Text block:
'''

Redox has received a grant to work on implementing POSIX-compatible signals. The draft design calls for them to be implemented nearly completely in user space.

So far, the signals project has been going according to plan, and hopefully, POSIX support for signals will be mostly complete by the end of summer, with in-kernel improvements to process management. After that, work on the userspace process manager will begin, possibly including new kernel performance and/or functionality improvements to facilitate this.

Not really userspace

Posted Jul 17, 2024 1:03 UTC (Wed) by Cyberax (✭ supporter ✭, #52523) [Link] (22 responses)

This is not really signal handling in userspace. It's more like signal handling with some of the parts delegated to the userspace, but the kernel still has almost all logic for the signal delivery.

How I would do truly userspace signals:

1. Listen for signals in a separate background thread that is always active. They arrive through some kind of an IPC channel.
2. Add a syscall for the kernel to interrupt and pause the given process/thread, and return its runtime context (registers file).
3. This is all.

'''

To-do item: In the text above about Redox signals, list every numbered step in the plan Cyberax gives for truly userspace signals.

Given information:
'''

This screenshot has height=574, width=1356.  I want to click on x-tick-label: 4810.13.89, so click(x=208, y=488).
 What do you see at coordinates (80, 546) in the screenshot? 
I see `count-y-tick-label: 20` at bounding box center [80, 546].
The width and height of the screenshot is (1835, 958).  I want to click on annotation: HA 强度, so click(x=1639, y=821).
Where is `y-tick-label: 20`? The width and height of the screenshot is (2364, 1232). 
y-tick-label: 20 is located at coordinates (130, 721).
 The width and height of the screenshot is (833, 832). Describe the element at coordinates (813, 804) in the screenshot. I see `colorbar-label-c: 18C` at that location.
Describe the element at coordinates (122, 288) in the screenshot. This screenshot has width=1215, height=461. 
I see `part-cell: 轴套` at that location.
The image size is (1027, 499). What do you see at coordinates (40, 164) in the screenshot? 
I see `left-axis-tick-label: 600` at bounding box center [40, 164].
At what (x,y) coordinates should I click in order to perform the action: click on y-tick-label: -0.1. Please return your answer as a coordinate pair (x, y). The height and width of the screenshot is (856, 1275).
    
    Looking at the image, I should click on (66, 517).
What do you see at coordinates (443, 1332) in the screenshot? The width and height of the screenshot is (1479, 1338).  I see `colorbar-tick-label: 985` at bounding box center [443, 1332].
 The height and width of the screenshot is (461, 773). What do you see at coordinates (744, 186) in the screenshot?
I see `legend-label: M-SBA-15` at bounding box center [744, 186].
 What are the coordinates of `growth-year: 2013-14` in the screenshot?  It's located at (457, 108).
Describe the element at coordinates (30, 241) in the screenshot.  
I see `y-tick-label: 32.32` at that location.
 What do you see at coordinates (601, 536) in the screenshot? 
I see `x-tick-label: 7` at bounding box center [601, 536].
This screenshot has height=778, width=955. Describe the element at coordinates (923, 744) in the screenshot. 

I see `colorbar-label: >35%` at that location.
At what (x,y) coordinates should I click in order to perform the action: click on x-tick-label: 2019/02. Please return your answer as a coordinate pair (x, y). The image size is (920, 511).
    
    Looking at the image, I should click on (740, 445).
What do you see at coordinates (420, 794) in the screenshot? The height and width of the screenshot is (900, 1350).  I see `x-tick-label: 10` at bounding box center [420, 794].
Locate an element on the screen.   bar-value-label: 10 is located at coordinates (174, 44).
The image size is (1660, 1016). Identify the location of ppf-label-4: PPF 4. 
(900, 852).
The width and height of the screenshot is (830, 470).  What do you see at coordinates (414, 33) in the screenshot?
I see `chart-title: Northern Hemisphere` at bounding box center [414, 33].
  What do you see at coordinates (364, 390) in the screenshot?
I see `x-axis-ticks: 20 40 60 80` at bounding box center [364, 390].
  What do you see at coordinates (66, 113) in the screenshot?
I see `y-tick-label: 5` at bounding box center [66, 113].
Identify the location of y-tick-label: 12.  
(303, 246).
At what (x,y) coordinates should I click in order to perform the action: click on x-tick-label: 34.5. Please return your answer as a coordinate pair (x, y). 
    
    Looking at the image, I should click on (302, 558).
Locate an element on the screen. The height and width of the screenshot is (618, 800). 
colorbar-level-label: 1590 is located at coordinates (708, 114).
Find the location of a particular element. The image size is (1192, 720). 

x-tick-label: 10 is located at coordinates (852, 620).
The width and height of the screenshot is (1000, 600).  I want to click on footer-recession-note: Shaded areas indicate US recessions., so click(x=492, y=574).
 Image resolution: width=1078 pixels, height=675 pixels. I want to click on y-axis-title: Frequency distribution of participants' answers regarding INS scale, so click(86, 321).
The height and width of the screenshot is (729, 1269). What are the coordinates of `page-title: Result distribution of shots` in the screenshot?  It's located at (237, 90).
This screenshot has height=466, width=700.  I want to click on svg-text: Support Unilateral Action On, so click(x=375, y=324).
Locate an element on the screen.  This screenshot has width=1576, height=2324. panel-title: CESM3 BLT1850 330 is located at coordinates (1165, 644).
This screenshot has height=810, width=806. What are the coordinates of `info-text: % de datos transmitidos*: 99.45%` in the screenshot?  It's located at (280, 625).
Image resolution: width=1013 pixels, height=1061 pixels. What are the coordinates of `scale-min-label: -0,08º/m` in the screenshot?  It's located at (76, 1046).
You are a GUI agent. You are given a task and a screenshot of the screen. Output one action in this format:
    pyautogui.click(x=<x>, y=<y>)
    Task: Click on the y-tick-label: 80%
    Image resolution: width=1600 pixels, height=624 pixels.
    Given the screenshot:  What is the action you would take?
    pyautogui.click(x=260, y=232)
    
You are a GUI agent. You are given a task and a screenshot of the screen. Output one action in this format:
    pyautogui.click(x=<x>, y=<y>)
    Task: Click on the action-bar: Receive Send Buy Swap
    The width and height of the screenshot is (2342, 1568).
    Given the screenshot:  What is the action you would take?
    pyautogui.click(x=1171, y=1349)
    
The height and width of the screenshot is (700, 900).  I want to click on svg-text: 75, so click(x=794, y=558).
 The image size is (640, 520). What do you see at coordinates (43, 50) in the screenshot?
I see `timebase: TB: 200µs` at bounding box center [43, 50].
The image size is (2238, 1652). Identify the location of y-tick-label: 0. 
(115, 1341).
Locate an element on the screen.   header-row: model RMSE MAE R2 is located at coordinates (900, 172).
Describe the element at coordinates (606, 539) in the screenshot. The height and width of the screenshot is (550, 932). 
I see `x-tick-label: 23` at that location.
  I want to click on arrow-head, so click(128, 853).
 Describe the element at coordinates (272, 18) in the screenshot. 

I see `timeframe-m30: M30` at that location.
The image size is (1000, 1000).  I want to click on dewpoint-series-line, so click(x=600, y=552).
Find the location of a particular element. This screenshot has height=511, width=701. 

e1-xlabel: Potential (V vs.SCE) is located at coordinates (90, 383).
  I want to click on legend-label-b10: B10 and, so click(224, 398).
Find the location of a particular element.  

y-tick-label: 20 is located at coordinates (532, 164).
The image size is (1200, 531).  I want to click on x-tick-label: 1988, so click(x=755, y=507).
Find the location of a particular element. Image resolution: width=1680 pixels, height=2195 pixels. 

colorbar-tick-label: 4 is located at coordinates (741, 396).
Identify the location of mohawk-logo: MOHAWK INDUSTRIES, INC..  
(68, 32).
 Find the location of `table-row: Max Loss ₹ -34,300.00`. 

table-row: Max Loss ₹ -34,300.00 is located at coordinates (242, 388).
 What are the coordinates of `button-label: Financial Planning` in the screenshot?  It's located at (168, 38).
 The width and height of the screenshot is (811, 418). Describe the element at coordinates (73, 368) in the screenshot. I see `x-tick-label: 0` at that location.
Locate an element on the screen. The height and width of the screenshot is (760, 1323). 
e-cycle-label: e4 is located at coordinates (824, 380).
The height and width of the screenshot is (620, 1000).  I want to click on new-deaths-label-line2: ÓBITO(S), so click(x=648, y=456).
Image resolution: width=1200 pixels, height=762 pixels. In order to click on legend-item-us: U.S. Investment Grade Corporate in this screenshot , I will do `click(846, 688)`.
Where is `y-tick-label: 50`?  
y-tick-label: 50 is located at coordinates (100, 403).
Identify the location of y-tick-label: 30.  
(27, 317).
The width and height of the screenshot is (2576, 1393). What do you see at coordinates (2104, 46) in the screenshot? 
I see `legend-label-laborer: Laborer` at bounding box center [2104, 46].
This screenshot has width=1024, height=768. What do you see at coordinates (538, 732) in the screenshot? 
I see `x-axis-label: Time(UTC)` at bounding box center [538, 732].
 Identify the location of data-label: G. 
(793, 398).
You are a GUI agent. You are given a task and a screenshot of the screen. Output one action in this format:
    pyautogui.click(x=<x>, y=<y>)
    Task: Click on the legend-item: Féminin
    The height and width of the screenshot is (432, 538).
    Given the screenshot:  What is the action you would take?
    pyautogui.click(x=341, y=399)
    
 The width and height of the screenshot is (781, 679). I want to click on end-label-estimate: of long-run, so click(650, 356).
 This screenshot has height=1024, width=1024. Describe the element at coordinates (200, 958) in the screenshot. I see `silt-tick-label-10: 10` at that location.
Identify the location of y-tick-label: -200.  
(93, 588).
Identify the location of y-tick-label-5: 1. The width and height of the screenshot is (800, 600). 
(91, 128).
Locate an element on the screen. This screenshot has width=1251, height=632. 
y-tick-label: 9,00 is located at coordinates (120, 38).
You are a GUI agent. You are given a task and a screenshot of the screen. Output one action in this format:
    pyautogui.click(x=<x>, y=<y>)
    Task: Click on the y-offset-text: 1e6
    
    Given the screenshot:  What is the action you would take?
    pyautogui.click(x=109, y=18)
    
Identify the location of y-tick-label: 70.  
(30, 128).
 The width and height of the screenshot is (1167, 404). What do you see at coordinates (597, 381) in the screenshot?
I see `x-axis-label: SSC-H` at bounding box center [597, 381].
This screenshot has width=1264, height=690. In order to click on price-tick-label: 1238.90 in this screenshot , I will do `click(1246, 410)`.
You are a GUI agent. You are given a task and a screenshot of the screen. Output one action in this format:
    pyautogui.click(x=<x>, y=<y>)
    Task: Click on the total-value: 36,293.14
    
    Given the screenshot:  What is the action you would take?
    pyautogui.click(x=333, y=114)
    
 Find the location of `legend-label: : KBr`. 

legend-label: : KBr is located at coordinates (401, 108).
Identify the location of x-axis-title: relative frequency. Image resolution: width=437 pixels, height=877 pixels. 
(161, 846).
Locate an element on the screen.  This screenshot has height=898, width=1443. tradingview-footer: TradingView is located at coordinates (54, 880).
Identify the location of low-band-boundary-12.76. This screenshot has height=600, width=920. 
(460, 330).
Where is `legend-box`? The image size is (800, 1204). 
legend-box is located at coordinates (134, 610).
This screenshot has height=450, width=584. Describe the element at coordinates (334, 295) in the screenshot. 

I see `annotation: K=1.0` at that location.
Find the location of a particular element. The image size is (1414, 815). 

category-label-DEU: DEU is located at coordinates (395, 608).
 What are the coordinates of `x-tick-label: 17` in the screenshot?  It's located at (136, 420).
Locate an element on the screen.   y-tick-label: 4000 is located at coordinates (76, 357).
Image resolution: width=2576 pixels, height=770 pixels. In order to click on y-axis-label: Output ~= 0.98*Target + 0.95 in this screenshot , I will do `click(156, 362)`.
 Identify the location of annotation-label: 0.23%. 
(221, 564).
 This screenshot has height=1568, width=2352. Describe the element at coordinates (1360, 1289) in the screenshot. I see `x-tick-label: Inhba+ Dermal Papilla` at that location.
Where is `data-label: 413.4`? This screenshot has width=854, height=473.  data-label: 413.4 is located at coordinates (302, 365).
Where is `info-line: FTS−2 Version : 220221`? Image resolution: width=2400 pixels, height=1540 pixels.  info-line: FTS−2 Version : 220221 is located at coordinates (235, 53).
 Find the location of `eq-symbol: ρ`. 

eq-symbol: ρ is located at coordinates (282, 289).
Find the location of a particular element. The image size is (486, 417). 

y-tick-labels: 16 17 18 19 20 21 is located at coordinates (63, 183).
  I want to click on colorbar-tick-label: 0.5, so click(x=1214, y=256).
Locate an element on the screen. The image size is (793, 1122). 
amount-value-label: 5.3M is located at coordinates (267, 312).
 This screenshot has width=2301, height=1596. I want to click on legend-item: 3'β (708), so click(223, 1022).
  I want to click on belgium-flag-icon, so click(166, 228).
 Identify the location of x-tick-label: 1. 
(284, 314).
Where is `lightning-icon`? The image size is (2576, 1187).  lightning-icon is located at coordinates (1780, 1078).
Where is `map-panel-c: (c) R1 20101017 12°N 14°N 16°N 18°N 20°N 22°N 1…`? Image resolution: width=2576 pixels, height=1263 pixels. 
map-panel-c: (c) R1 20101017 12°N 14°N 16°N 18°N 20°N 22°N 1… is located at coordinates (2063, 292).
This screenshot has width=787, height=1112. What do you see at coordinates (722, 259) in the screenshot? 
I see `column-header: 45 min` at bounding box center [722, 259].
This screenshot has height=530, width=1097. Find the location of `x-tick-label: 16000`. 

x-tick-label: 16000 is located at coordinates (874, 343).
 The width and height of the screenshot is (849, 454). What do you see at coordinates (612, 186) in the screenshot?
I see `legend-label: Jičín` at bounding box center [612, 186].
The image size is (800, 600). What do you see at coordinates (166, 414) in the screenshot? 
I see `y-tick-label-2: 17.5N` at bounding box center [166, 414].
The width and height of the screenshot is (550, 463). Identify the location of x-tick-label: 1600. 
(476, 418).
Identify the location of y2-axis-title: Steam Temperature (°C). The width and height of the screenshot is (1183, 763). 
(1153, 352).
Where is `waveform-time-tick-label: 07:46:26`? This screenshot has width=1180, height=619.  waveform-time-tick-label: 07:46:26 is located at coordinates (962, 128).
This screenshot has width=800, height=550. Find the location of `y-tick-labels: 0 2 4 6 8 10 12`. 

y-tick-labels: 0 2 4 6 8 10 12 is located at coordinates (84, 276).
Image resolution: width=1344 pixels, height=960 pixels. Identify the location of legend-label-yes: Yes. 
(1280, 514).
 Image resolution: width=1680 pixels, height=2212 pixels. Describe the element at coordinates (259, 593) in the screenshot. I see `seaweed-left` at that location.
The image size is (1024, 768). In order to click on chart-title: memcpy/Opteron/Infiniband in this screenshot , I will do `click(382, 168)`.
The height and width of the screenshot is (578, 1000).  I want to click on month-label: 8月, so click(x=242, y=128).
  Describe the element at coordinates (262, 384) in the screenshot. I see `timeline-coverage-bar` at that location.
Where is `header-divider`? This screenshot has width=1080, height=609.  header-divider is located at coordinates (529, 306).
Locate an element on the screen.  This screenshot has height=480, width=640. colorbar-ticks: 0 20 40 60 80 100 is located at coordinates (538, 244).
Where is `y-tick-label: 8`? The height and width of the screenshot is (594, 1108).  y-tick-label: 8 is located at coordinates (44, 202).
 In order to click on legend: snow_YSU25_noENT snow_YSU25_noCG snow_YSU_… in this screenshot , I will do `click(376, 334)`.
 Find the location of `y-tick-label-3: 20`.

'''

Response:
1. Listen for signals in a separate background thread that is always active; they arrive through some kind of an IPC channel.
2. Add a syscall for the kernel to interrupt and pause the given process/thread, and return its runtime context (registers file).
3. This is all.